Une étude révèle pourquoi certains s’enivrent sans avoir bu d’alcool

Image d'illustration. Alcool femmeADN
Une récente étude met en lumière les raisons pour lesquelles certaines personnes présentent des symptômes d’ivresse sans avoir consommé la moindre goutte d’alcool, révélant ainsi des mécanismes biologiques surprenants à l’origine de ce phénomène encore méconnu.
Tl;dr
- Bactéries, pas levures, responsables du syndrome d’auto-brasserie.
- Deux espèces bactériennes surreprésentées chez les patients ABS.
- Transplantation fécale : espoir de traitement prometteur.
Le syndrome d’auto-brasserie : une énigme médicale mieux comprise
À la croisée des préoccupations médicales et sociétales, le syndrome d’auto-brasserie demeure un phénomène aussi rare qu’intrigant.
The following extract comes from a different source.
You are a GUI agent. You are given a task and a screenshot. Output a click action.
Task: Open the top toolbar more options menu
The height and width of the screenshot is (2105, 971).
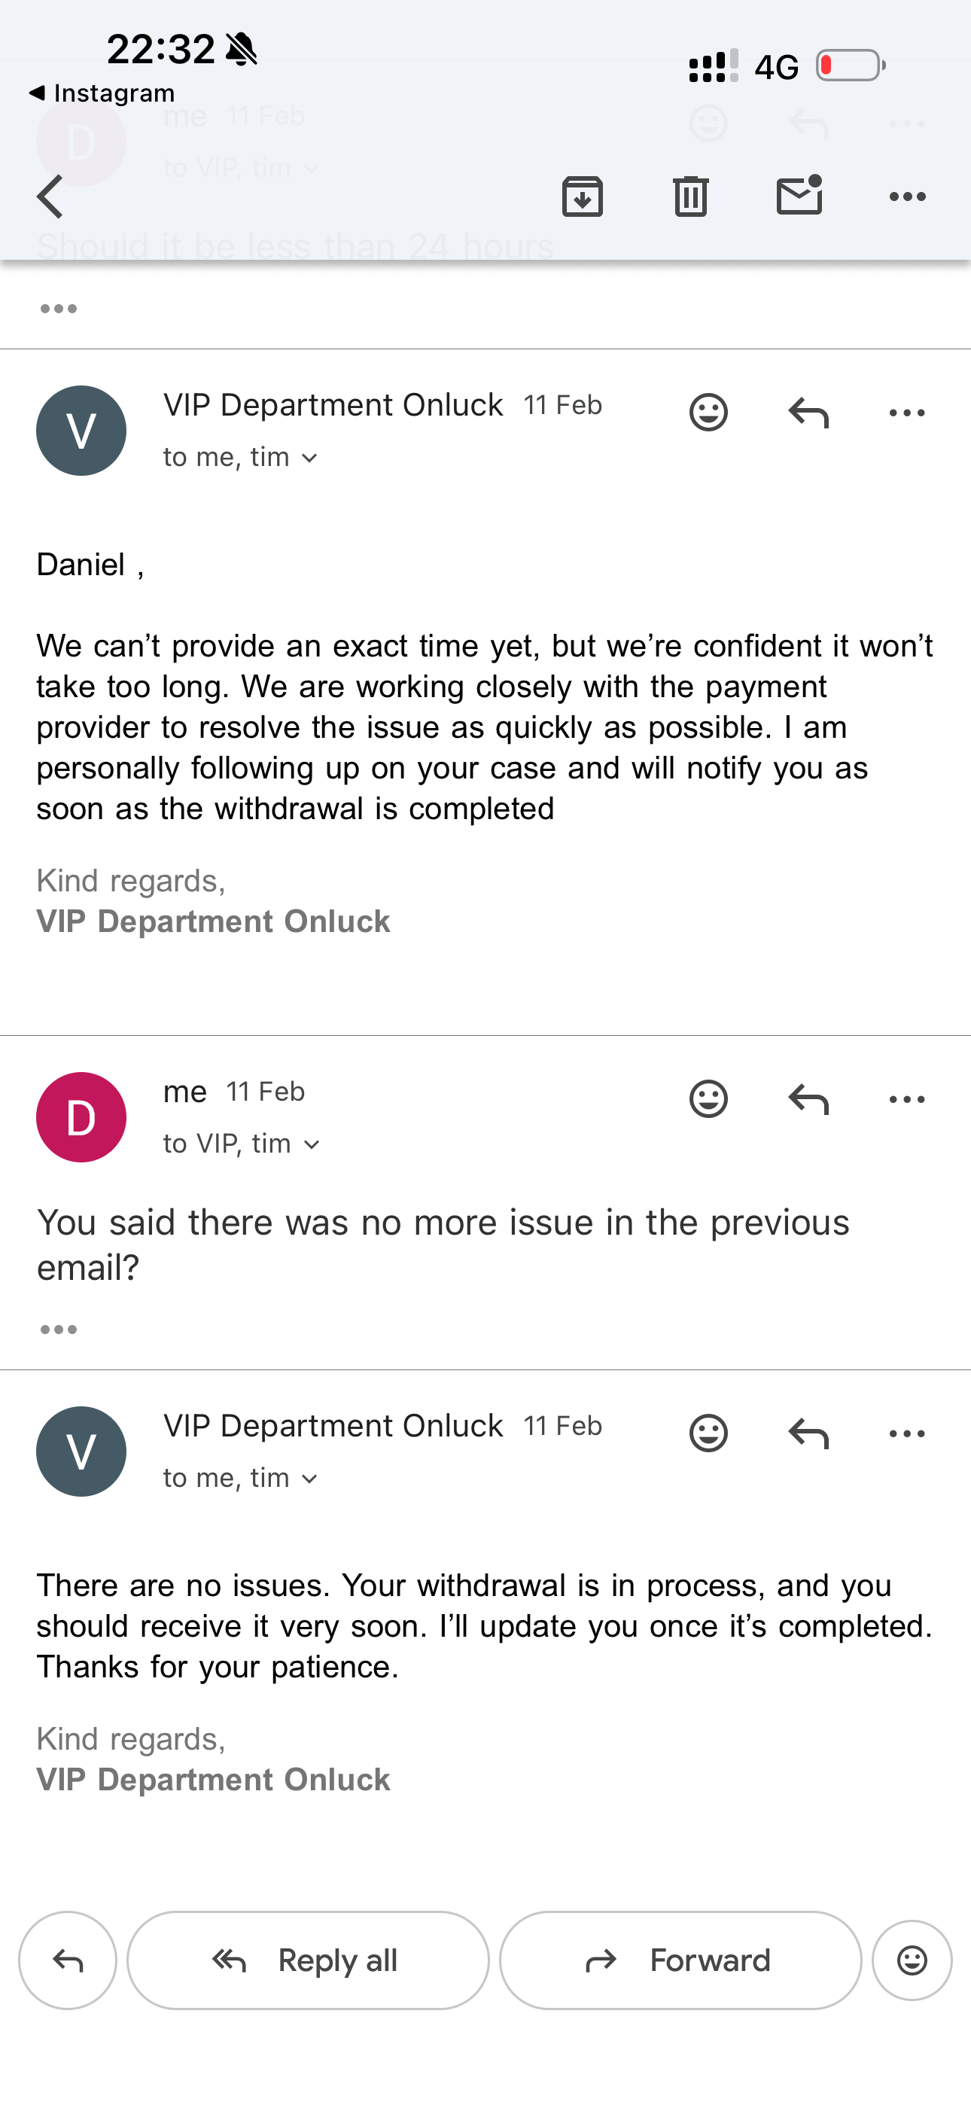907,197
Ce trouble se manifeste par une ivresse inexpliquée après l’ingestion de nourriture, sans consommation d’alcool. Bien que longtemps attribuée à des champignons, cette pathologie voit aujourd’hui sa cause principale déplacée vers le monde bactérien.
Bactéries en cause, pas seulement les levures
Les recherches menées sous la houlette de Elizabeth Hohmann (Massachusetts General Hospital) et Bernd Schnabl (University of California San Diego) bouleversent une croyance ancrée. En comparant les échantillons fécaux de 22 personnes atteintes du syndrome et ceux de leurs proches non concernés, ils mettent en lumière deux coupables bactériens majeurs : Klebsiella pneumoniae et Escherichia coli. Ces espèces sont nettement plus abondantes chez les patients ABS, notamment lors des « poussées » où l’intoxication se manifeste. Fait marquant : durant ces épisodes, le taux d’éthanol produit par ces bactéries s’envole.
Pistes thérapeutiques émergentes et enjeux sanitaires
Un point retient particulièrement l’attention des chercheurs : un patient a connu une rémission durable après deux transplantations de selles provenant d’un donneur sain – près de seize mois sans rechute, selon sa famille qui évoque un retour à la normale quasi complet. Cela ouvre la voie à des traitements innovants pour rééquilibrer le microbiote intestinal :
- Transplantation fécale
- Probiotiques ciblés
- Modification du régime alimentaire pour favoriser certaines bactéries bénéfiques
Des recherches complémentaires pourraient viser les gènes bactériens impliqués dans la production excessive d’éthanol, avec l’espoir d’endiguer durablement les symptômes.
Dépistage difficile et nouvelles perspectives scientifiques
Pour beaucoup de patients, le parcours reste semé d’embûches : « Nombreux sont ceux qui consultent sans jamais être crus ni diagnostiqués, suspectés à tort d’alcoolisme caché », rappellent les auteurs. Outre les ravages sociaux et familiaux déjà causés par la maladie, l’étude souligne aussi que ce déséquilibre microbien n’est peut-être pas propre au seul ABS. En effet, il existe des liens entre microbes producteurs d’éthanol et maladies hépatiques comme la stéatose hépatique non alcoolique.
Cette avancée conforte l’importance cruciale du microbiome intestinal, non seulement dans le cas du syndrome d’auto-brasserie mais aussi dans des pathologies plus répandues – un champ qui ne cesse désormais de s’élargir.